• YOUR OBJECTIVE:
Quote the no-config text word for word, starting with "If you need a different" and going on through "good no-config design.".

• SELECTED EXCERPT:
The "design opinion" is no-config
described below. There are no options or config files. Words are selected from a hard-coded list and printed until at least 128 bits of entropy have been printed. There is a constant prefix that includes a capital, number, and symbol to account for dumb password restrictions. These don't provide any of the security and they don't need to, they are just for bypassing unecessary-yet-popular restrictions on password format.
If you need to encrypt the password, pipe it to an encryption program.
If you need a shorter password, just copy a shorter prefix or pipe to a command to truncate it.
If you can't use spaces, pipe it to a command to replace/remove spaces.
If you need a different word list, a different seed, to generate passphrases that fit unique password restriction criteria, or many other features, there are many alternative tools that do those things. This one keeps it simple. ;-)
A no-config manifesto
No-config is a design opinion that's broader than configuration per se: it's about making code do a narrow, very specific, yet useful thing. Having no configuration and few if any commandline parameters are signs of a good no-config design.
An idealistic heuristic is to avoid adding any functionality unless we're confident >50% of users will need it.
Let's say 30% of users need a feature that the code doesn't have. Can they band together to create a new tool addresses their need? Can it compose cleanly with the no-config app without complicating the dependency? If yes to both, clear win. If yes only to the first, still a win in my book.
Why no-config?
It should work perfectly for a large frequent use case.
For other cases use other tools, or perhaps compose tools in the unix way (for example pipe through sed
or rage
).
This way, the devs and all of the users converge on a very clear understanding of the behavior, requirements, and code.
for users
Users will learn the behavior and limits of the code more readily. Users who have less common use cases will either use use the code inside their own flow that solves their problem, or they will use a different tool.
The users who've made their own solution can make sure that solution works for them, and if it doesn't work, they're better equipped to figure out why. They're less likley to need to go back and forth with an open source volunteer diagnosing an issue that the no-config tool doesn't support.
Meanwhile, they also haven't interfered with all the other users by pushing their less common usecase complexity to all users, so the tool is more likely to support the narrower use case more effectively.

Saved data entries
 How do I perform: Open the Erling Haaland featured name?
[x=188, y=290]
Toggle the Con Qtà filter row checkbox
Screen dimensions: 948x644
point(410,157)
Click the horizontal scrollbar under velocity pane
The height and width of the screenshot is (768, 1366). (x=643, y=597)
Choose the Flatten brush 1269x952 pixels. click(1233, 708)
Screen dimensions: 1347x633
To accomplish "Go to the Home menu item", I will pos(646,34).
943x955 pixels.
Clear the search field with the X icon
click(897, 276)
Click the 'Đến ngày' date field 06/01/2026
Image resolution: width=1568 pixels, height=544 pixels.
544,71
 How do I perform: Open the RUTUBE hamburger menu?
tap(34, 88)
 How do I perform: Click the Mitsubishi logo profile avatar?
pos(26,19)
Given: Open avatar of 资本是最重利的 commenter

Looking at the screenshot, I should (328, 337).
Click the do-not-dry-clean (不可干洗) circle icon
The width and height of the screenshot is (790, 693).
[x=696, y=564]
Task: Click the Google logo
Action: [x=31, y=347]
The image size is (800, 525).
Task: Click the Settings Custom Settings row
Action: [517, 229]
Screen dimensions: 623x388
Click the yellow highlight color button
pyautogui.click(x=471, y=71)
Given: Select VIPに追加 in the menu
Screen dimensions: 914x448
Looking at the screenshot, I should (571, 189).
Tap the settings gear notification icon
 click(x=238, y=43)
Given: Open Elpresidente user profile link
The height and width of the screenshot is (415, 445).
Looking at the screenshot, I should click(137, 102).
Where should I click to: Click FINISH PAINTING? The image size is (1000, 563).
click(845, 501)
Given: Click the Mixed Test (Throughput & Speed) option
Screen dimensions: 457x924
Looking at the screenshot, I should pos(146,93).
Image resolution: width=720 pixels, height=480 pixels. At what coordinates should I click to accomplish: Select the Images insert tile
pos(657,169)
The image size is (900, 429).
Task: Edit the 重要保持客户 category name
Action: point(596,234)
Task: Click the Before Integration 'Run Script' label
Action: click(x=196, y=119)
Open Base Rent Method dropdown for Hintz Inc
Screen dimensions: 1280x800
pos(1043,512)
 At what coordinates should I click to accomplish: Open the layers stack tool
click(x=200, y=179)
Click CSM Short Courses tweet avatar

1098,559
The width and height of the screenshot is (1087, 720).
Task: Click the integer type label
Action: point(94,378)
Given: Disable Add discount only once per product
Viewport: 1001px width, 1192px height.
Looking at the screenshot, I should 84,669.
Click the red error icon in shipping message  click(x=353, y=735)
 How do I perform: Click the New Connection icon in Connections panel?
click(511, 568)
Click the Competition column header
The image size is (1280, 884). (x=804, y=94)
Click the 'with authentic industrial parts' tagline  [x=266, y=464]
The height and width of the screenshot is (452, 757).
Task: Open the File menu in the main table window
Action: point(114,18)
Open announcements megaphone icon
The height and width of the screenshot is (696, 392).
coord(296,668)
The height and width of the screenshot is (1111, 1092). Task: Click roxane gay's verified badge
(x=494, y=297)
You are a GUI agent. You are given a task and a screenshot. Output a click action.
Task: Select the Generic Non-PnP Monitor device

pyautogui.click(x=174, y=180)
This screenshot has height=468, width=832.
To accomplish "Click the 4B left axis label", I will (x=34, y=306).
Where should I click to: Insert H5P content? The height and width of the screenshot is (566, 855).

• RESPONSE AREA:
If you need a different word list, a different seed, to generate passphrases that fit unique password restriction criteria, or many other features, there are many alternative tools that do those things. This one keeps it simple. ;-)
A no-config manifesto
No-config is a design opinion that's broader than configuration per se: it's about making code do a narrow, very specific, yet useful thing. Having no configuration and few if any commandline parameters are signs of a good no-config design.